About this exercise = All records should be reproduced verbatim.

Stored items

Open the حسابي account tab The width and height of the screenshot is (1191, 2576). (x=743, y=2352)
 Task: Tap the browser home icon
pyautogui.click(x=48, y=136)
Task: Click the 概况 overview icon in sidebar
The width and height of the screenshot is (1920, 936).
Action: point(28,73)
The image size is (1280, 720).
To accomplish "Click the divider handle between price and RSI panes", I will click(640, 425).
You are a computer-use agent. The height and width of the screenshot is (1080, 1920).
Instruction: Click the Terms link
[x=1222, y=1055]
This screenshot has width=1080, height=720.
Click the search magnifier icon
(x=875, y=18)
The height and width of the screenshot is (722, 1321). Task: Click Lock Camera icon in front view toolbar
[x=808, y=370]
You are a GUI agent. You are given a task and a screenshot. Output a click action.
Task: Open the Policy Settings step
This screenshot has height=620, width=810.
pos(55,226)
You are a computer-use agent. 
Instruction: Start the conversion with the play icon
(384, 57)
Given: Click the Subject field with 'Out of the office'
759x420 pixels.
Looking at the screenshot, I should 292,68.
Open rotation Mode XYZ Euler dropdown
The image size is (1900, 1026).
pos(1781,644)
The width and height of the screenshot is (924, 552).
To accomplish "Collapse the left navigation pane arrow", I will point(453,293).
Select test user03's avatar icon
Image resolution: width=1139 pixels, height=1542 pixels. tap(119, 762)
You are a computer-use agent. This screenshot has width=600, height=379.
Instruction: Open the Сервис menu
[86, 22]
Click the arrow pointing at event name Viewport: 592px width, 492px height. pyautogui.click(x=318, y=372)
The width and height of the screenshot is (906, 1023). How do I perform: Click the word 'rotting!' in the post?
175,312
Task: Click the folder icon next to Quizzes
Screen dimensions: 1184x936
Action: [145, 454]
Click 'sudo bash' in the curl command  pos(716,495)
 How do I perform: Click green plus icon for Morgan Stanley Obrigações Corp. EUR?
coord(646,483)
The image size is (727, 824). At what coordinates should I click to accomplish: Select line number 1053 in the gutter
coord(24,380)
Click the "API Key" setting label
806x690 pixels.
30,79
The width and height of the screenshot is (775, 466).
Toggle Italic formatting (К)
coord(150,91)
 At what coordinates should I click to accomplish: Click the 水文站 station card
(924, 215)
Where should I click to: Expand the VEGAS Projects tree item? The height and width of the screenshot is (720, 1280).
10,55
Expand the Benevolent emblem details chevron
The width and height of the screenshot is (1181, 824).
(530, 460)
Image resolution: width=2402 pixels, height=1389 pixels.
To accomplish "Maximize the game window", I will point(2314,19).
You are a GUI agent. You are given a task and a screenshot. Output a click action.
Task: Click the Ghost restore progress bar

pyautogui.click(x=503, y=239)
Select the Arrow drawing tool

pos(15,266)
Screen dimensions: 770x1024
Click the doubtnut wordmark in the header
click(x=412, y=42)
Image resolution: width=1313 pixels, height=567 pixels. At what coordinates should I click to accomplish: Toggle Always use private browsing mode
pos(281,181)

Answer to this exercise =
Open the حسابي account tab The width and height of the screenshot is (1191, 2576). (x=743, y=2352)
 Task: Tap the browser home icon
pyautogui.click(x=48, y=136)
Task: Click the 概况 overview icon in sidebar
The width and height of the screenshot is (1920, 936).
Action: point(28,73)
The image size is (1280, 720).
To accomplish "Click the divider handle between price and RSI panes", I will click(640, 425).
You are a computer-use agent. The height and width of the screenshot is (1080, 1920).
Instruction: Click the Terms link
[x=1222, y=1055]
This screenshot has width=1080, height=720.
Click the search magnifier icon
(x=875, y=18)
The height and width of the screenshot is (722, 1321). Task: Click Lock Camera icon in front view toolbar
[x=808, y=370]
You are a GUI agent. You are given a task and a screenshot. Output a click action.
Task: Open the Policy Settings step
This screenshot has height=620, width=810.
pos(55,226)
You are a computer-use agent. 
Instruction: Start the conversion with the play icon
(384, 57)
Given: Click the Subject field with 'Out of the office'
759x420 pixels.
Looking at the screenshot, I should 292,68.
Open rotation Mode XYZ Euler dropdown
The image size is (1900, 1026).
pos(1781,644)
The width and height of the screenshot is (924, 552).
To accomplish "Collapse the left navigation pane arrow", I will point(453,293).
Select test user03's avatar icon
Image resolution: width=1139 pixels, height=1542 pixels. tap(119, 762)
You are a computer-use agent. This screenshot has width=600, height=379.
Instruction: Open the Сервис menu
[86, 22]
Click the arrow pointing at event name Viewport: 592px width, 492px height. pyautogui.click(x=318, y=372)
The width and height of the screenshot is (906, 1023). How do I perform: Click the word 'rotting!' in the post?
175,312
Task: Click the folder icon next to Quizzes
Screen dimensions: 1184x936
Action: [145, 454]
Click 'sudo bash' in the curl command  pos(716,495)
 How do I perform: Click green plus icon for Morgan Stanley Obrigações Corp. EUR?
coord(646,483)
The image size is (727, 824). At what coordinates should I click to accomplish: Select line number 1053 in the gutter
coord(24,380)
Click the "API Key" setting label
806x690 pixels.
30,79
The width and height of the screenshot is (775, 466).
Toggle Italic formatting (К)
coord(150,91)
 At what coordinates should I click to accomplish: Click the 水文站 station card
(924, 215)
Where should I click to: Expand the VEGAS Projects tree item? The height and width of the screenshot is (720, 1280).
10,55
Expand the Benevolent emblem details chevron
The width and height of the screenshot is (1181, 824).
(530, 460)
Image resolution: width=2402 pixels, height=1389 pixels.
To accomplish "Maximize the game window", I will point(2314,19).
You are a GUI agent. You are given a task and a screenshot. Output a click action.
Task: Click the Ghost restore progress bar

pyautogui.click(x=503, y=239)
Select the Arrow drawing tool

pos(15,266)
Screen dimensions: 770x1024
Click the doubtnut wordmark in the header
click(x=412, y=42)
Image resolution: width=1313 pixels, height=567 pixels. At what coordinates should I click to accomplish: Toggle Always use private browsing mode
pos(281,181)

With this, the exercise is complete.